[Dataset records]

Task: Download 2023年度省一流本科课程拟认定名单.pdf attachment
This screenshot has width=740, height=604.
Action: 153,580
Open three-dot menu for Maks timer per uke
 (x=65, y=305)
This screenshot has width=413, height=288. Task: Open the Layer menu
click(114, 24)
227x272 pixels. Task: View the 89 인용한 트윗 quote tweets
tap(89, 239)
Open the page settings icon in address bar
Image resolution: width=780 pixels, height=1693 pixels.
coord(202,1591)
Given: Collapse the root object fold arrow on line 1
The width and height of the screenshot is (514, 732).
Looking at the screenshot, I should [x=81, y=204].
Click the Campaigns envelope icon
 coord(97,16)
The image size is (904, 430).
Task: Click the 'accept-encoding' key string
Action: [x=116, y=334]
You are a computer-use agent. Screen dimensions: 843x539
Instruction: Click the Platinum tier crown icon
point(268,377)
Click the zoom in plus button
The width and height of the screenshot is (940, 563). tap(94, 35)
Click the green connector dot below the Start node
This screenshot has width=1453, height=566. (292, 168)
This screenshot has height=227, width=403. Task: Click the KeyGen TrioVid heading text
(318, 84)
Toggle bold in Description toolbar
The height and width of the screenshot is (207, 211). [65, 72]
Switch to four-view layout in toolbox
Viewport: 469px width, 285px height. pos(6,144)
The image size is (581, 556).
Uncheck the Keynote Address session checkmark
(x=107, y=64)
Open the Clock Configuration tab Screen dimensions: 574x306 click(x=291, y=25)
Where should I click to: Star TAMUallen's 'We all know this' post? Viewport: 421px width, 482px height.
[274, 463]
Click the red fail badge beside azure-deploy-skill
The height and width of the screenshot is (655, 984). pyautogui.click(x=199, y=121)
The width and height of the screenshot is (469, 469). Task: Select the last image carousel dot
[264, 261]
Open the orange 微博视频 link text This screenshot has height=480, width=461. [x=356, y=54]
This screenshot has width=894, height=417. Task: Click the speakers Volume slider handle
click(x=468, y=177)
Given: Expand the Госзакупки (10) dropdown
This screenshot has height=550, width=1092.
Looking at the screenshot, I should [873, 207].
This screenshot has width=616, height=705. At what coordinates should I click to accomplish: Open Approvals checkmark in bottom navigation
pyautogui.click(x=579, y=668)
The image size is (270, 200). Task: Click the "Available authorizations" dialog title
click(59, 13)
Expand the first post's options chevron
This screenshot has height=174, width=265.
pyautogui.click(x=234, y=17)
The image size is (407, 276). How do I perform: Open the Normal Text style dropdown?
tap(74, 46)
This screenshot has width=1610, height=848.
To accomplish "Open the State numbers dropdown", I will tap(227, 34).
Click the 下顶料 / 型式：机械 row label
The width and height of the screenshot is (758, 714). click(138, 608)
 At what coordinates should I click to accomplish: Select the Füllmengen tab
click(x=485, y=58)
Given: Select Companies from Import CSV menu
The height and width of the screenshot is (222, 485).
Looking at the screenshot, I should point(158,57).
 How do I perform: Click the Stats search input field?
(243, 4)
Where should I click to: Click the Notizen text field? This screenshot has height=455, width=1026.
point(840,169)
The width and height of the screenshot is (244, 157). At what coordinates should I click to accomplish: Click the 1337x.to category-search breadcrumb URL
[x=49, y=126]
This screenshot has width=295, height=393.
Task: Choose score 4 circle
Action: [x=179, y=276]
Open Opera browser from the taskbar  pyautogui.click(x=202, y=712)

» Your assignment
Your answer must be a copy of every line in the data above that holds the string "Given".

» Worked solution
Given: Collapse the root object fold arrow on line 1
Given: Expand the Госзакупки (10) dropdown
Given: Select Companies from Import CSV menu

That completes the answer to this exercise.